The eternal September brought new people without end who never acclimated.
Broadband reached rural communities.
Not broadband, it was when dial-up internet access became broadly available.

Oh absolutely, I also believe that growing up with dialup was great, it meant that being online cost money, giving parents incentive to monitor the time spent online by children, and gradually getting used to being online.

I remember asking and being allowed 30 min online, every few weeks.

It worked well as we hadn’t transitioned to an online first society.

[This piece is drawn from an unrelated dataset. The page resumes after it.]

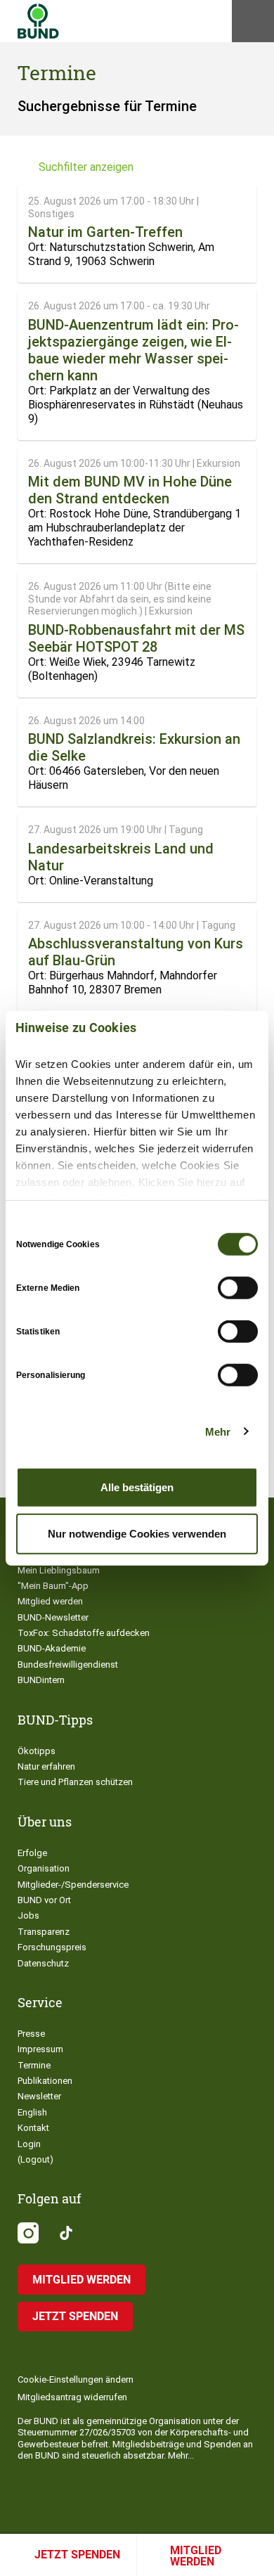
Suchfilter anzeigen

Then later in school there were a few shock sites being sent around, goatse was never huge at my time in school, for me the most prolific shock site around school was lemonparty.

Even later in school, I started realizing how much gore and weird crap you could find, and a morbid curiosity took over forna few days, I remember finding a picture of a guy who got beheaded after falling on a spiked fence, you could see the head on one of the spikes, and another time when I saw the aftermath of a guy being sucked into a jet engine, that one was quite mild as the result was too abstract and you only saw a red paste, so it never bothered me.

As it stands now, I think there is a value of mild supervision of kids and teens when online.

I mean mild in a way that full access is allowed but only on a desktop in a shared space.

And at 16 they can move their computer into their own room, and at 18 any admin account on their computer that the parents have should be removed.

I had dialup, but we had 2 phone lines and our phone company was the ISP so a local number with unlimited access. I’ve been terminally online for way too long.
Unable to log off, praying for an end
  • Use a nick (handle, username) that doesn’t give anything away

The people who came after me didn’t know that one and started putting their birth year, hometown, etc. into their usernames.